Thursday, September 9

Google Makes the Interweb Faster and Lazier

Wow there's a lot of hoopla over the announcement of Google Instant (positive, neutral, and downright indifferent). Auto-populating content based on what you half-type isn't really new. I blame my iPhone's autocomplete spelling function for completely destroying my ability to type on any other keyboard. Now we can apply the same principles of devolution to finding stuff online.

Google's concept around saving "350 million hours" of user time a year -- since we won't wait 2-3 seconds for every search result to appear -- is what has me worried. Over the years we have jumped from dial-up modem speeds to faster dial-up modem speeds, from broadband to faster broadband. Now we are moving from real time to faster real time.

Which is great progress for someone who's been around the Internet awhile. But to users like my kids, who are just starting to interact online, it becomes a starting reference point. Everything else is going to seem slow. Even if it isn't. Instantaneous is the new Fast.

What's faster than instantaneous? Not having to take any action, starting a whole new race into predictive content. Why go through the whole pain-in-the-ass process of actually seeking information? Shouldn't the Interweb just provide it to me when I need it, before I realize I need it?

Predictive Content has been online marketing's holy grail for a long time. From Amazon.com's "you might like" shopping lists, to behavioral targeting of ad banners, to Facebook's "your friends like this" recommendations. Everyone wants to provide you with information that they think you want.

So what happens when we solely rely on this type of content? The Interweb definitely feels faster. And easier. And slothier. On an extreme, it's dangerously close to eliminating Free Will. Or at least Searching Will.

There's already an entire grey market of companies reselling your website browsing cookie data to ad networks. Combine this with all the Facebook "likes" you are clicking across the Internet. Add a healthy dose of "we know you like this, and these other people like this also, and they browsed here, so you must be interested in the same things" logic.

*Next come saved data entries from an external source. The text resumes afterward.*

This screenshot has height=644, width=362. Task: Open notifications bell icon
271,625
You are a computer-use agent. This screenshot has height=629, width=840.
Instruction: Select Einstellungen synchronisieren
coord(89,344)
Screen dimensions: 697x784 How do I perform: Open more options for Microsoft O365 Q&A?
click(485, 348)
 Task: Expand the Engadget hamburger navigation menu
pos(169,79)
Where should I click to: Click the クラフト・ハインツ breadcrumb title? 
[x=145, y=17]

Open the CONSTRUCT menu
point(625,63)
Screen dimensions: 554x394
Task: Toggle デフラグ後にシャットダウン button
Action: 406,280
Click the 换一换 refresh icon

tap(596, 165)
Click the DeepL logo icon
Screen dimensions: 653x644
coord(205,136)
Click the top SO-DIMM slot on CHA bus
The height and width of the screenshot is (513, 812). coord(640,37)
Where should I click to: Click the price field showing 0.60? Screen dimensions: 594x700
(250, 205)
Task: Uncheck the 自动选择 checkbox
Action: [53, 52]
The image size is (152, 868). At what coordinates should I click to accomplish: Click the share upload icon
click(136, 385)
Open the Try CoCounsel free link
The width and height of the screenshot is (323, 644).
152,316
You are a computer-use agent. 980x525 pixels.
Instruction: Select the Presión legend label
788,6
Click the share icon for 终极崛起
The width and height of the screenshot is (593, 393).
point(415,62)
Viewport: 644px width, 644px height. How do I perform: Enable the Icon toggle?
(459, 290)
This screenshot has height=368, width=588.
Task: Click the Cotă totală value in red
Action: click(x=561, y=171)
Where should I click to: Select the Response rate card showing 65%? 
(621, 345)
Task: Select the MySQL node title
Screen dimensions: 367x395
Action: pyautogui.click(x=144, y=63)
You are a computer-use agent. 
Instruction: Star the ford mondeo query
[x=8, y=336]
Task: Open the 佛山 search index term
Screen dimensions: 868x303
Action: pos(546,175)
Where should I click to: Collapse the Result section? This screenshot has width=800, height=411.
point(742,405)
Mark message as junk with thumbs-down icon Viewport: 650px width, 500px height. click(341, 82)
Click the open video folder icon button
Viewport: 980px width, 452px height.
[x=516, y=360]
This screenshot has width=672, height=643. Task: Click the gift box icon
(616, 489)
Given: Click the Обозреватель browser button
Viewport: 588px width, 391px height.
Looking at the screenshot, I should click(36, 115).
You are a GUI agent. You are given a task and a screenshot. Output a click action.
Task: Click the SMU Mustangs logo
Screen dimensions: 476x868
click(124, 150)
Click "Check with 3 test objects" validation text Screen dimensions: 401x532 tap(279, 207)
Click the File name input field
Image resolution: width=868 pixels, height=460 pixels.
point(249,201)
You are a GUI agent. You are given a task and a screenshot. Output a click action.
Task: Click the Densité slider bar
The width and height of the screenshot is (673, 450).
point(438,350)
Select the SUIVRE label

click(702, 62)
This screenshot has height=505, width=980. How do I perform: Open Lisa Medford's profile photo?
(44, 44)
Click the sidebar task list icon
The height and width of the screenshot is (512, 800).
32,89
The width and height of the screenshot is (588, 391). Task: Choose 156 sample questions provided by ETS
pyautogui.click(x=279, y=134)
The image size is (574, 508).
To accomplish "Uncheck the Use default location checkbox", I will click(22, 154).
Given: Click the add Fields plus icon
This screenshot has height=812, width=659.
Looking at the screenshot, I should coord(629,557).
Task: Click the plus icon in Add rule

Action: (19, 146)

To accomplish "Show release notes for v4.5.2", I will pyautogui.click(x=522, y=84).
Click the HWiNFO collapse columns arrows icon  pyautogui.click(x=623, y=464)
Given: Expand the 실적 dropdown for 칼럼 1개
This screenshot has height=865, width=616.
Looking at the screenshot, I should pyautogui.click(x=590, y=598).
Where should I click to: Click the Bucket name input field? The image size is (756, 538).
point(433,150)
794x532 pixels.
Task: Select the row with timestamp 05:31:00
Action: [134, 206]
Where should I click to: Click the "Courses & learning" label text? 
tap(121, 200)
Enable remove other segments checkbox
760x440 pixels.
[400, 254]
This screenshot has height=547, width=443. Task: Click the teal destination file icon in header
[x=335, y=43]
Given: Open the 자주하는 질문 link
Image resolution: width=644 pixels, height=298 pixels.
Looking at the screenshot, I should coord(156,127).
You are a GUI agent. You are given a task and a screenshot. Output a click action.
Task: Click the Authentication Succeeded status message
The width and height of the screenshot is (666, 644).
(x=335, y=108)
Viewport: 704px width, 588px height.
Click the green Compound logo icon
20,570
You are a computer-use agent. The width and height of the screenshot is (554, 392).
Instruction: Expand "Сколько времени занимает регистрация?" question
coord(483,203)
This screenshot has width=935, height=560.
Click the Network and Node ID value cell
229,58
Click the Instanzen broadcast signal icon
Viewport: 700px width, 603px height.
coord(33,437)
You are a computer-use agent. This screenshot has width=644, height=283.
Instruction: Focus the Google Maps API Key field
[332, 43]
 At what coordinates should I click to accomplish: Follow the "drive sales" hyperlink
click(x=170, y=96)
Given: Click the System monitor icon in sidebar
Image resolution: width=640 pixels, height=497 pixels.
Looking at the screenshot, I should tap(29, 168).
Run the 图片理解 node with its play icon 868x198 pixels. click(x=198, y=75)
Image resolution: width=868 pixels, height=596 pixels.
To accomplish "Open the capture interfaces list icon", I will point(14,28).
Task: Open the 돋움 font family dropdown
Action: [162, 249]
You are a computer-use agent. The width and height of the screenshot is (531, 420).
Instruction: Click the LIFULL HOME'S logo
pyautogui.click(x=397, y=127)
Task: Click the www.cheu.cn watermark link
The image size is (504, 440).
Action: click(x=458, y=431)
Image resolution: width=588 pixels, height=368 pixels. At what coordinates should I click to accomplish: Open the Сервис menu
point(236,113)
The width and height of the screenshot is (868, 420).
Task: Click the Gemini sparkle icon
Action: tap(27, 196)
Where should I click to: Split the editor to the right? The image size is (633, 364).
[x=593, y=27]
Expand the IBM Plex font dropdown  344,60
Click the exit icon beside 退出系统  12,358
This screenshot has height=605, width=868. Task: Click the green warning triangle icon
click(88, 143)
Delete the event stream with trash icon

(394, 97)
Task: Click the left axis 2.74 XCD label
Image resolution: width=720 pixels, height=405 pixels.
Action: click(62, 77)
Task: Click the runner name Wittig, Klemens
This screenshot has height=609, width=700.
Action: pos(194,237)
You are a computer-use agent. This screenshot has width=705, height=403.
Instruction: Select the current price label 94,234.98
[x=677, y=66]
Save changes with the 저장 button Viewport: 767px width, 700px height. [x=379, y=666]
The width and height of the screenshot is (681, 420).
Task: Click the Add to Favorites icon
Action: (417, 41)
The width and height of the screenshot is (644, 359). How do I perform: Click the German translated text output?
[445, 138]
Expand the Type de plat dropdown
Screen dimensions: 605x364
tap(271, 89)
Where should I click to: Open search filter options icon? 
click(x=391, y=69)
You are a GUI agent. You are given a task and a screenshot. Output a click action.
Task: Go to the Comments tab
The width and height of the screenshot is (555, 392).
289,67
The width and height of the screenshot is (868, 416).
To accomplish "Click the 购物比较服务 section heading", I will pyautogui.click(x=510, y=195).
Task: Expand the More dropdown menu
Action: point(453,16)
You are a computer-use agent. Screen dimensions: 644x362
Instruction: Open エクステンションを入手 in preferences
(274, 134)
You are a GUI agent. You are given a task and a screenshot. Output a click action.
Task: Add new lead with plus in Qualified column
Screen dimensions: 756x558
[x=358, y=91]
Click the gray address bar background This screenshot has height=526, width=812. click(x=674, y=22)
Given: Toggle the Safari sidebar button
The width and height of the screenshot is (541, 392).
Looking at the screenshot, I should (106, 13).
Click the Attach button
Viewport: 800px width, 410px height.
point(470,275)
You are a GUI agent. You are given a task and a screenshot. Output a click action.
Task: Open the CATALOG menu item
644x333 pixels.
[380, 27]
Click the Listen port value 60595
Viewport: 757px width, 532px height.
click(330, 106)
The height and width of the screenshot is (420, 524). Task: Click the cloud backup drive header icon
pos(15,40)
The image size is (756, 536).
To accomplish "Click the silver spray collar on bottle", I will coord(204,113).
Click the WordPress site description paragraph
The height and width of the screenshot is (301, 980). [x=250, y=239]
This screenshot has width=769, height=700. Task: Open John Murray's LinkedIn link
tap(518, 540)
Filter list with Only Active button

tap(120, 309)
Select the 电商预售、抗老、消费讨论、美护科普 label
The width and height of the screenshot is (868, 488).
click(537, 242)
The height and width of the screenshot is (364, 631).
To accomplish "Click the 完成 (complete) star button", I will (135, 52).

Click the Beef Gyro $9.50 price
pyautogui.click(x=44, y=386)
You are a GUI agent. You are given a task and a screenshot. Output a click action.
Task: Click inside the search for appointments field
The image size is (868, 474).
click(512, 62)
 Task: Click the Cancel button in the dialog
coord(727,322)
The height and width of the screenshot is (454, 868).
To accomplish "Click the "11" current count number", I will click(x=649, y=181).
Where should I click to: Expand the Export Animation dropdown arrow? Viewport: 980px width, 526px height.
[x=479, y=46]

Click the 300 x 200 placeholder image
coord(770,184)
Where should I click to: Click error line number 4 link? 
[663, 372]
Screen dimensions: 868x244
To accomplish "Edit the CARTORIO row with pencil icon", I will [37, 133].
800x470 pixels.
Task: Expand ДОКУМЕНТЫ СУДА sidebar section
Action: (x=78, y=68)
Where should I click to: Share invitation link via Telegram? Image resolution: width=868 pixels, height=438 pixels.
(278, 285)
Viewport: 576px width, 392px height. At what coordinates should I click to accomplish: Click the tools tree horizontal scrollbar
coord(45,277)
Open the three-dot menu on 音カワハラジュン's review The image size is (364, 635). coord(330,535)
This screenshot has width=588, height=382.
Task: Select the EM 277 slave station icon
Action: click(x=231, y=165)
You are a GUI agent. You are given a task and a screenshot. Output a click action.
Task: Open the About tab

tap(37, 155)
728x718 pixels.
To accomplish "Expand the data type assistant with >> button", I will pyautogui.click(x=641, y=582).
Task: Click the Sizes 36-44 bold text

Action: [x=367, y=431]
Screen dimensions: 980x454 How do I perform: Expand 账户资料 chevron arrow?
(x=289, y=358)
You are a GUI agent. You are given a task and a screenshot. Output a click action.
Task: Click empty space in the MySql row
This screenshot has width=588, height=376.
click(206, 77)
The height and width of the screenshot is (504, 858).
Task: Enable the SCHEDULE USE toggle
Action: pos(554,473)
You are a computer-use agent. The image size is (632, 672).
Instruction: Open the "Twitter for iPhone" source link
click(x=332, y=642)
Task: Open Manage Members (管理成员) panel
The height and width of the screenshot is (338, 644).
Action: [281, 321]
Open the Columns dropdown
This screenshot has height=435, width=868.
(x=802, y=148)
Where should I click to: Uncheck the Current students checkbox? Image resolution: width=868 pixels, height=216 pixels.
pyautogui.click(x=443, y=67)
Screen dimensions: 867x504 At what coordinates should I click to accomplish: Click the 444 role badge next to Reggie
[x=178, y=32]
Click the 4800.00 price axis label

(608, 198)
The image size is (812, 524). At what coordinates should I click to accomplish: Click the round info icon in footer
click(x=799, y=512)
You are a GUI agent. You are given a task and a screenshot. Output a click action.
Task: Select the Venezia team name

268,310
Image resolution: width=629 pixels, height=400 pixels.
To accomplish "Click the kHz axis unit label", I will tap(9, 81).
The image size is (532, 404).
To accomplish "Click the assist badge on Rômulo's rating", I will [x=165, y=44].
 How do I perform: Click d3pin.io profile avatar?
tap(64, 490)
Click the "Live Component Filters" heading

Which is all good and fine, until we reach the point where we don't actually take independent action online. We lose our autonomy when we stop proactively seeking content. When I start consuming the same content as my peers -- just because it is fed to me and easier to consume -- then these predictive algorithms lose their edge. The content they recommend gets marginalized. Our cookies get fat and lazy. Our social content becomes generic groupthink. And the Internet will start to feel so, well, boring.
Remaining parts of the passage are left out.